A partir de este momento, Genovés consiguió hacer un icono personal de esta traslación de la multitud al lienzo, estudiando como un sociólogo de la imagen sus movimientos, su cinética interna, los matices de los colores, y durante su larga trayectoria explotó este tema literalmente desde todos los ángulos posibles, convirtiéndolo un artista conocido y reconocido en todo el mundo. Aquello le llevó a trasladarse a Madrid, y desde hacía años vivía en Aravaca, en un chalé lujoso donde tenía su estudio, cómodo y funcional. Pero siempre mantuvo un vínculo íntimo con su país: en una ocasión me dijo que, a veces, se escapaba a su apartamento del Perelló sin decir nada a nadie, para poder respirar el mar y los campos de València.

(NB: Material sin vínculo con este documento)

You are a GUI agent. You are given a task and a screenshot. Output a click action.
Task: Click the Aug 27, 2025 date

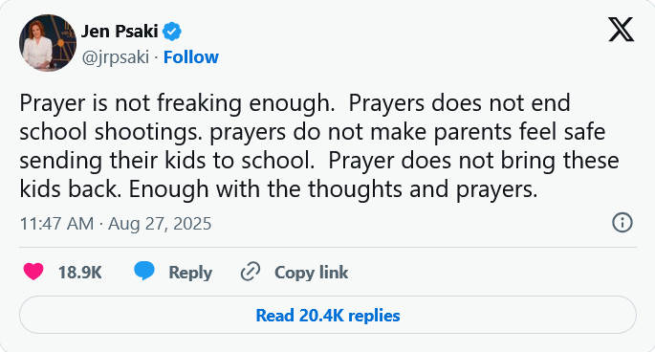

Hasta el último momento, mantuvo la añoranza de su tierra, y la exposición retrospectiva que le hicieron en el museo de El Carme, en 2013, lo emocionó profundamente, como quien cierra un círculo y se siente querido y aceptado por sus paisanos. En el jardín de su casa de Aravaca tenía una gran escultura de Andreu Alfaro, titulada La veu del poble (La voz del pueblo), y quizás se veía reflejado un poco en él. Siempre he pensado que, a pesar de todo, a pesar de su éxito internacional y su distanciamiento inevitable de València, seguía sintiéndose sustancialmente parte de la voz del pueblo valenciano.